┏━━
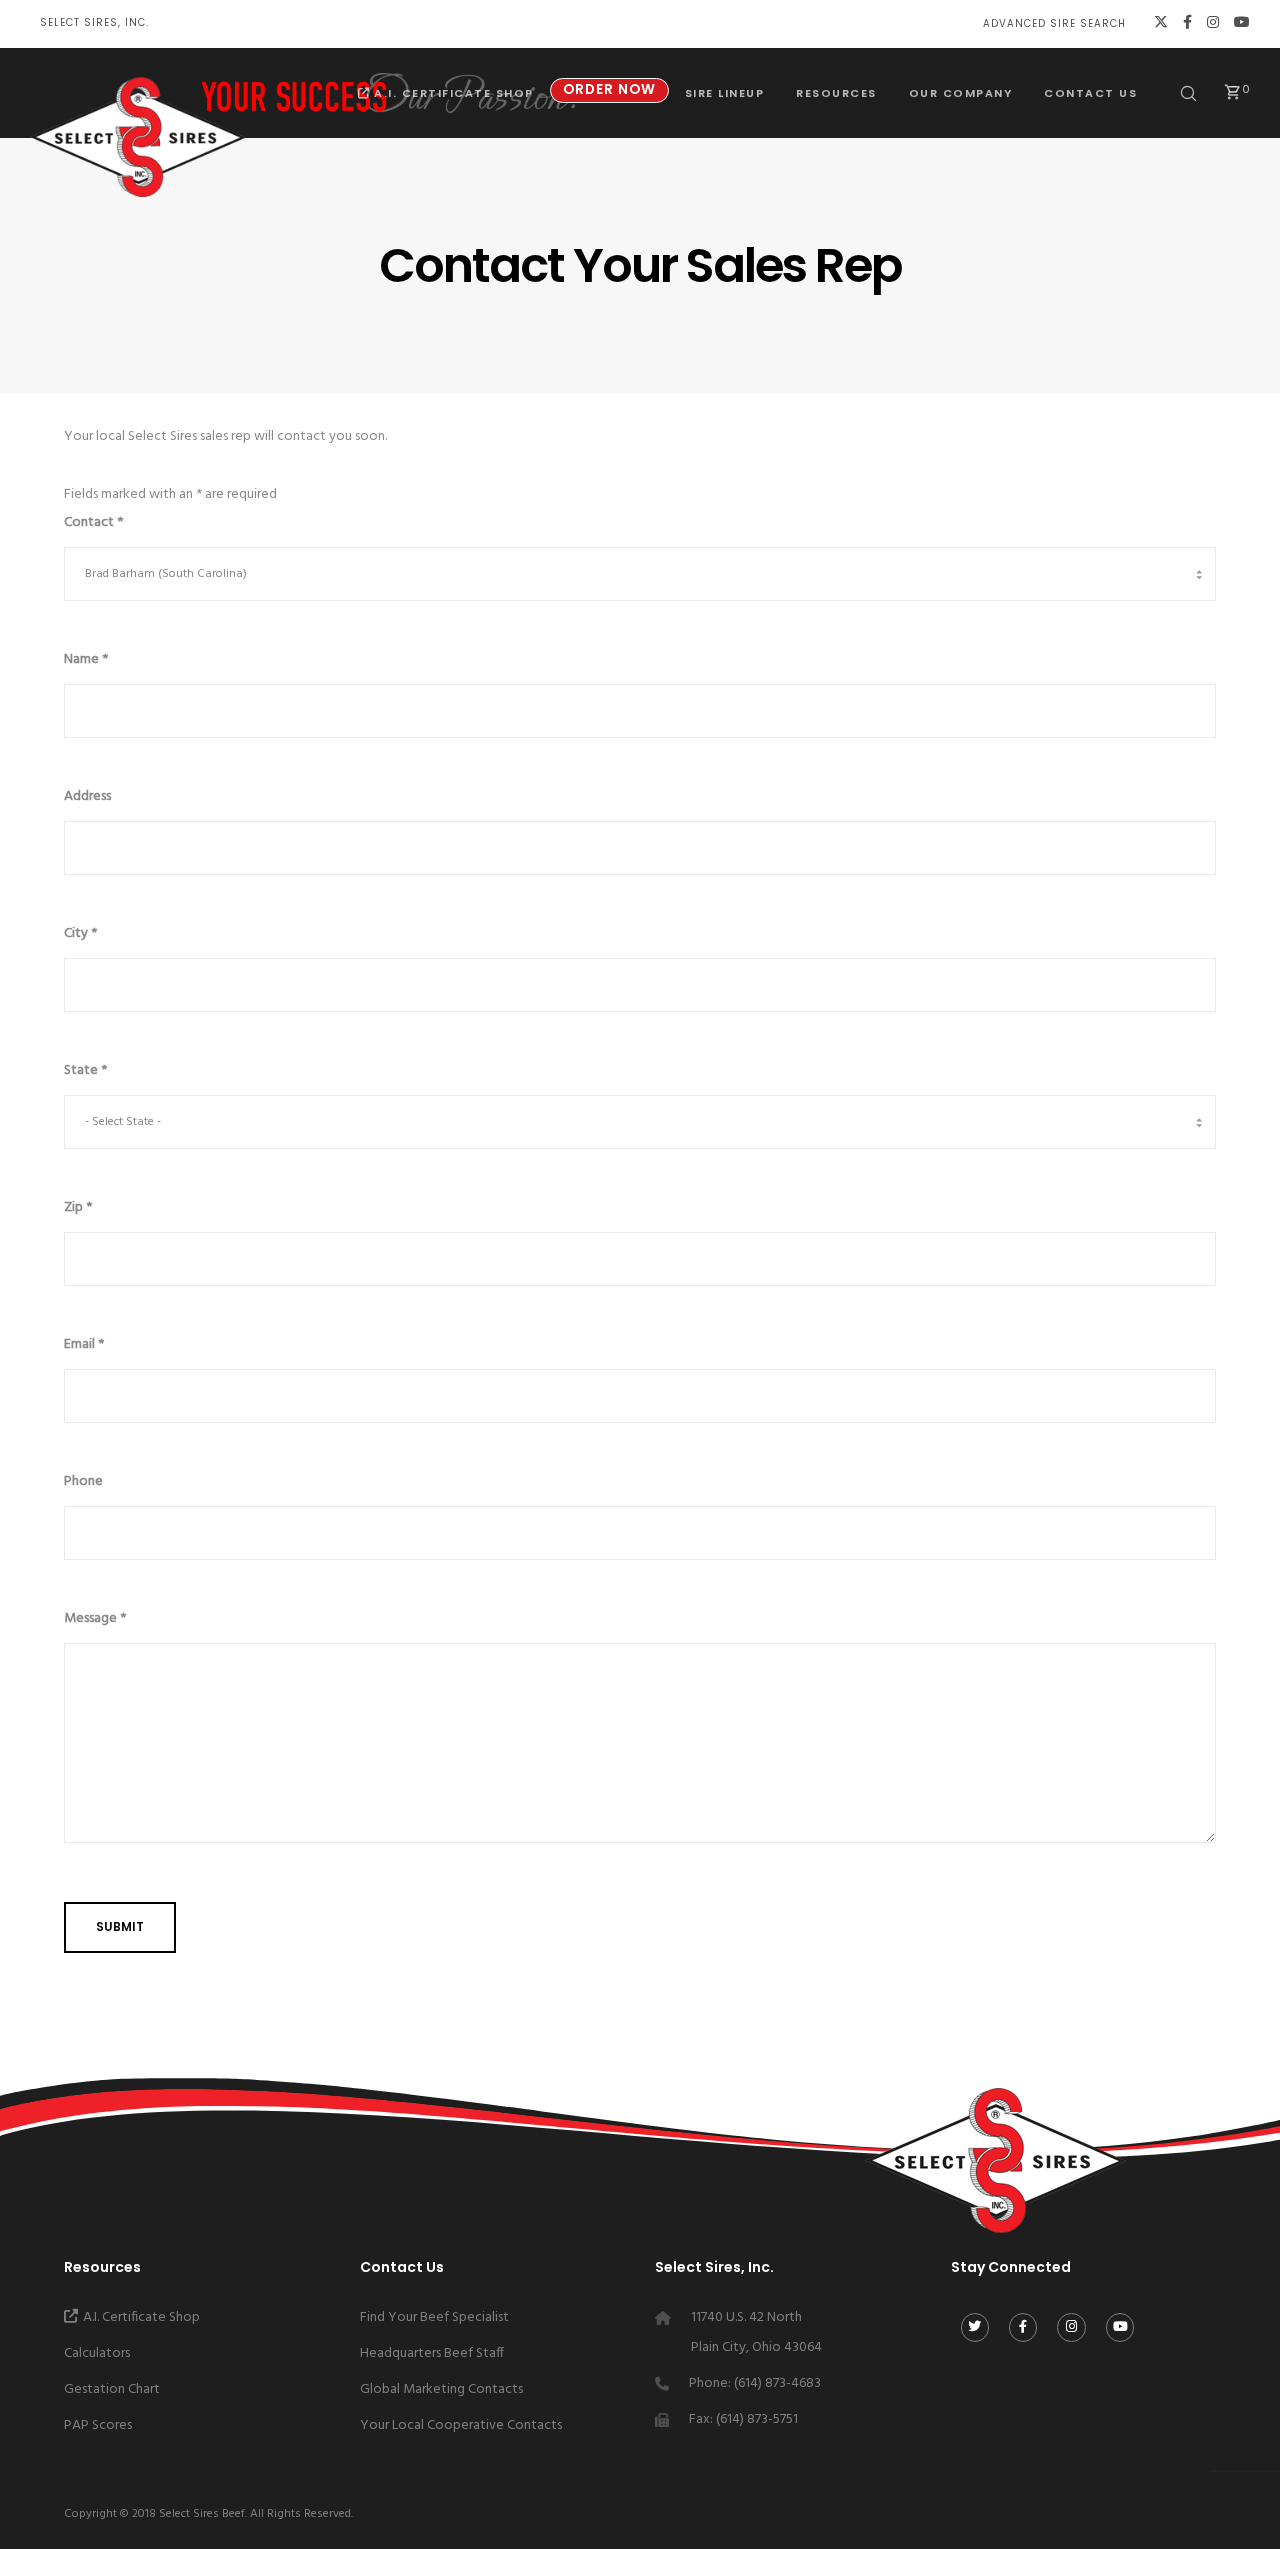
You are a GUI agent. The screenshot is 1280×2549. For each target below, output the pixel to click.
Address (87, 796)
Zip (78, 1207)
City (80, 933)
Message (95, 1618)
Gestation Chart (112, 2389)
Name (86, 659)
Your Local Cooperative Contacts (461, 2425)
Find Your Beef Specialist (434, 2317)
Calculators (97, 2353)
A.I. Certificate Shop (141, 2317)
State (85, 1070)
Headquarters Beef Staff (432, 2353)
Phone (83, 1481)
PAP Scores (98, 2425)
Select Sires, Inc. (94, 22)
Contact (93, 522)
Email (84, 1344)
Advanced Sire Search (1054, 23)
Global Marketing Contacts (441, 2389)
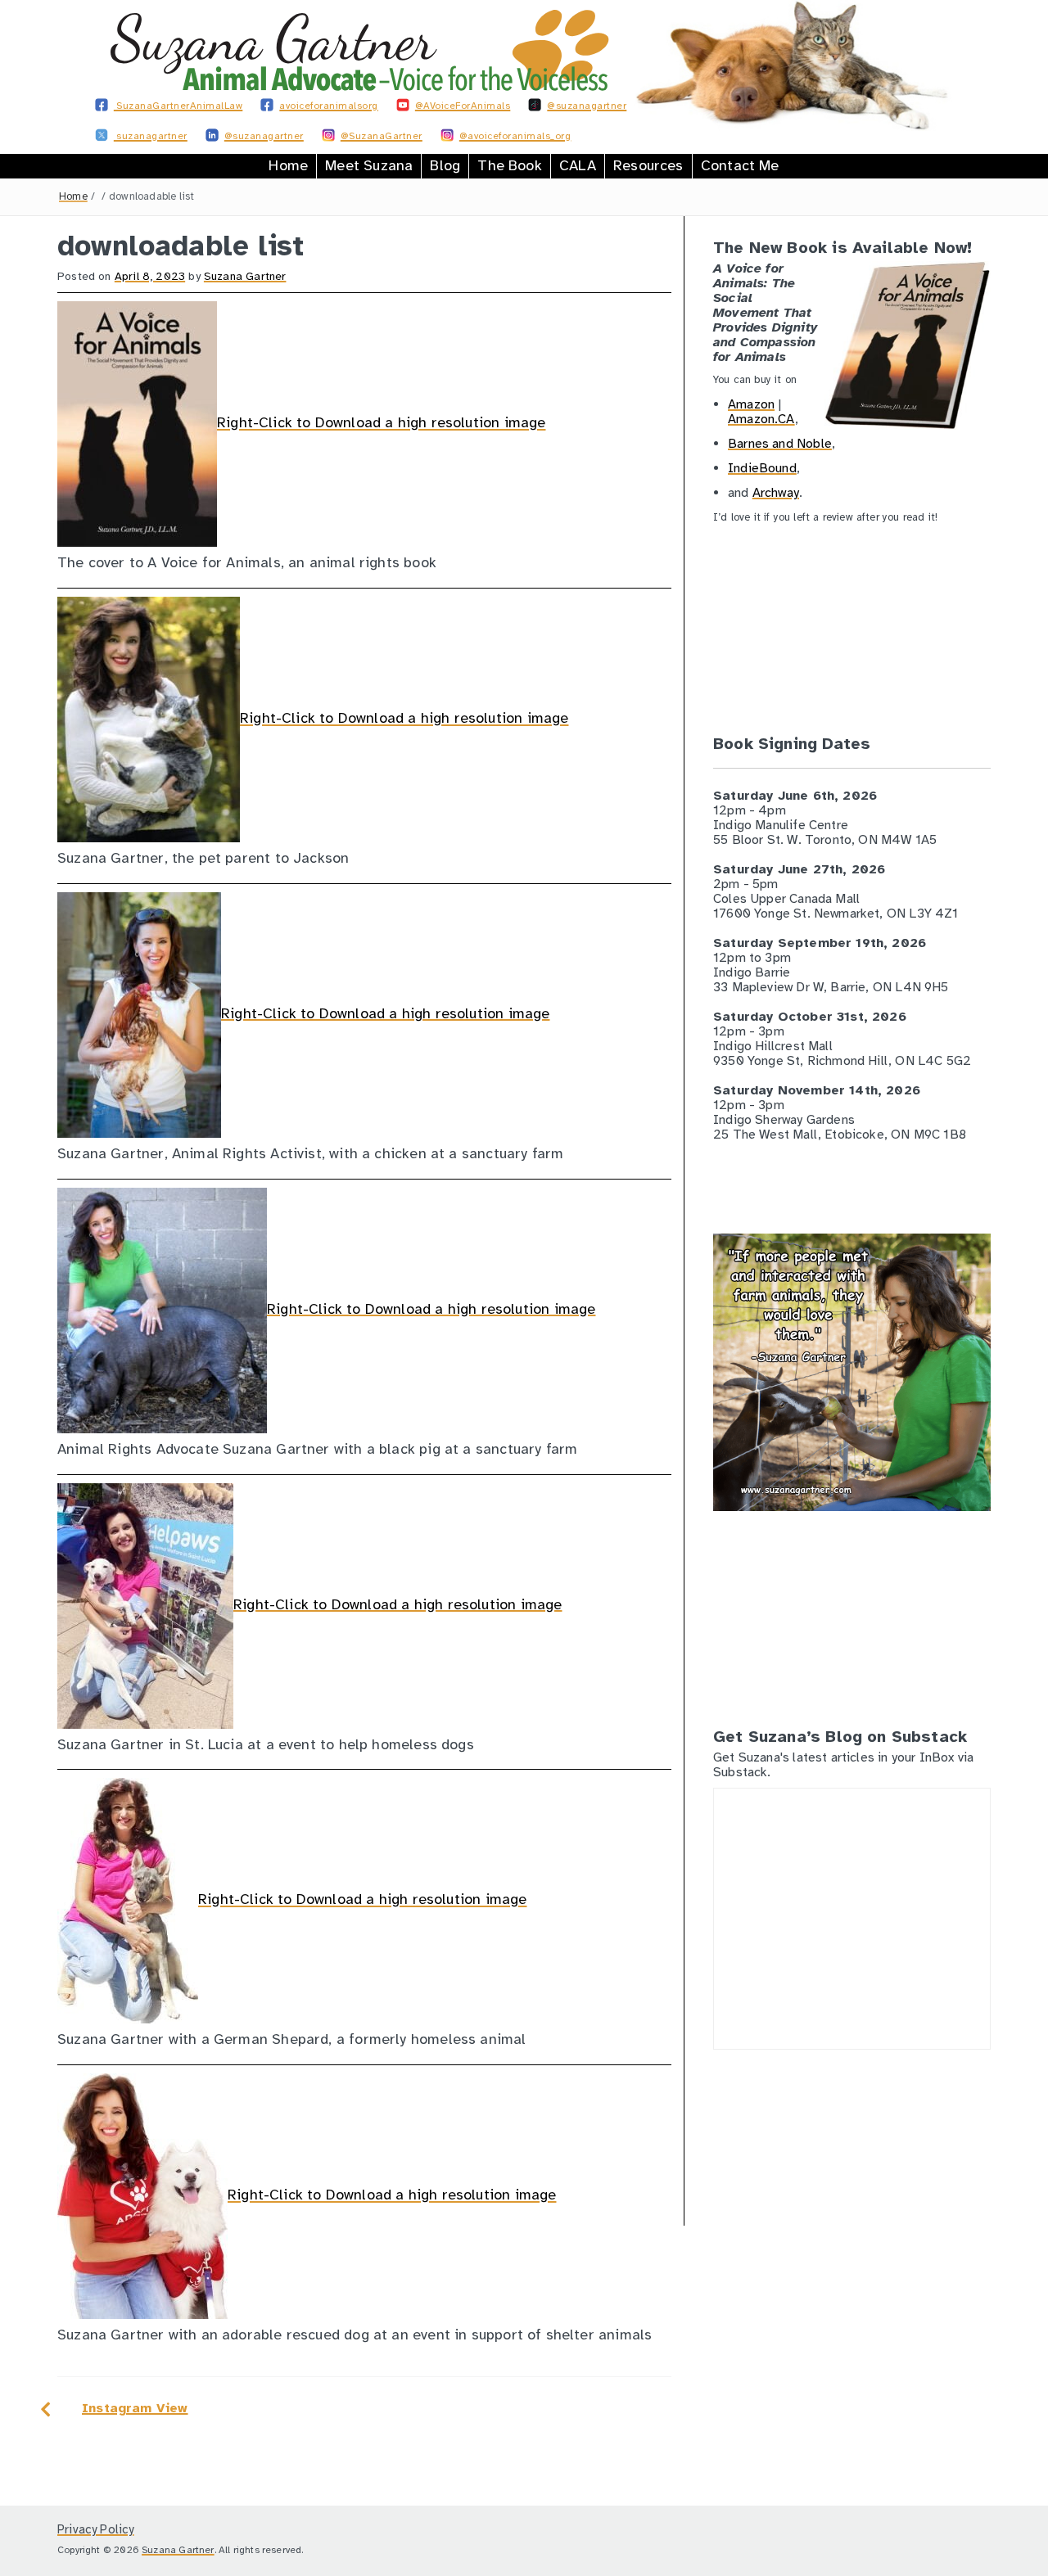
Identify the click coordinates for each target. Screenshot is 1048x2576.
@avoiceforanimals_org (515, 136)
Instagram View (135, 2408)
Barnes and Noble (780, 443)
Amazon (751, 404)
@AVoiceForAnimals (463, 105)
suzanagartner (150, 136)
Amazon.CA (761, 419)
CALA (577, 165)
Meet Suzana (369, 165)
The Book (509, 165)
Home (288, 165)
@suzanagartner (586, 105)
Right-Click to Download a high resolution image (381, 423)
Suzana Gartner (245, 276)
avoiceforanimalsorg (328, 105)
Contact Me (740, 165)
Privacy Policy (95, 2529)
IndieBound (762, 468)
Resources (648, 165)
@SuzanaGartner (381, 136)
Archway (775, 493)
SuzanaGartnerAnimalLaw (178, 105)
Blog (445, 165)
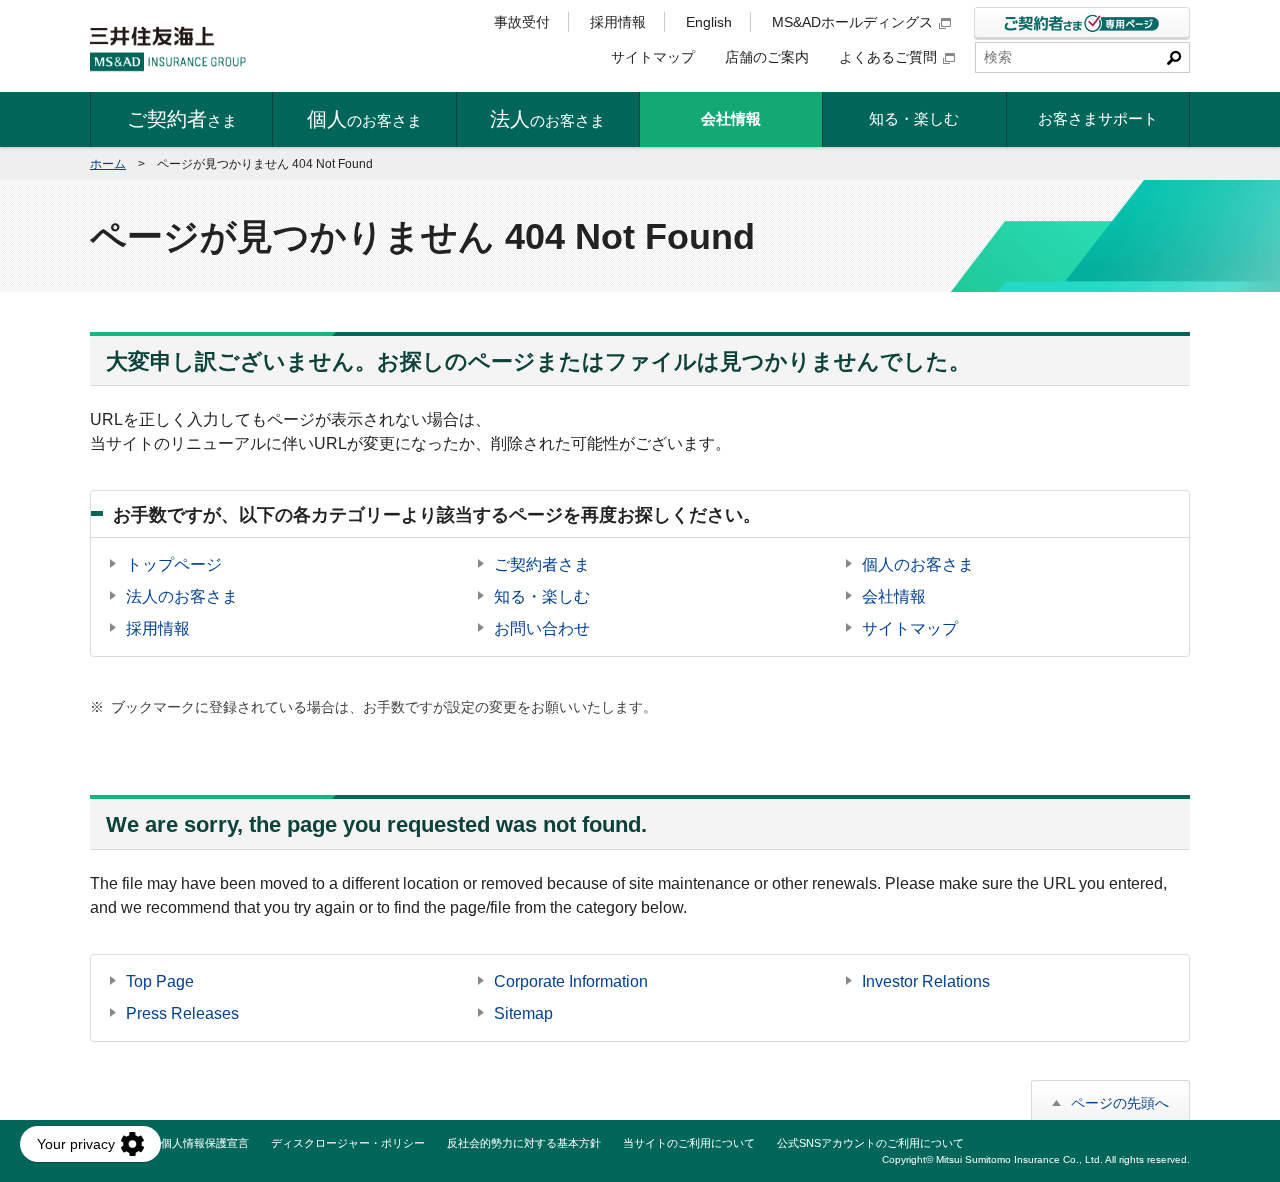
┗━━
TRY IT
Would you please copy all lines in the data that contain the word "target"?

FINAL ANSWER
You are a GUI agent. The screenshot is 1280×2549. For each target below, output the pixel to click.
Identify the click coordinates for each target. Screenshot is 1048x2576.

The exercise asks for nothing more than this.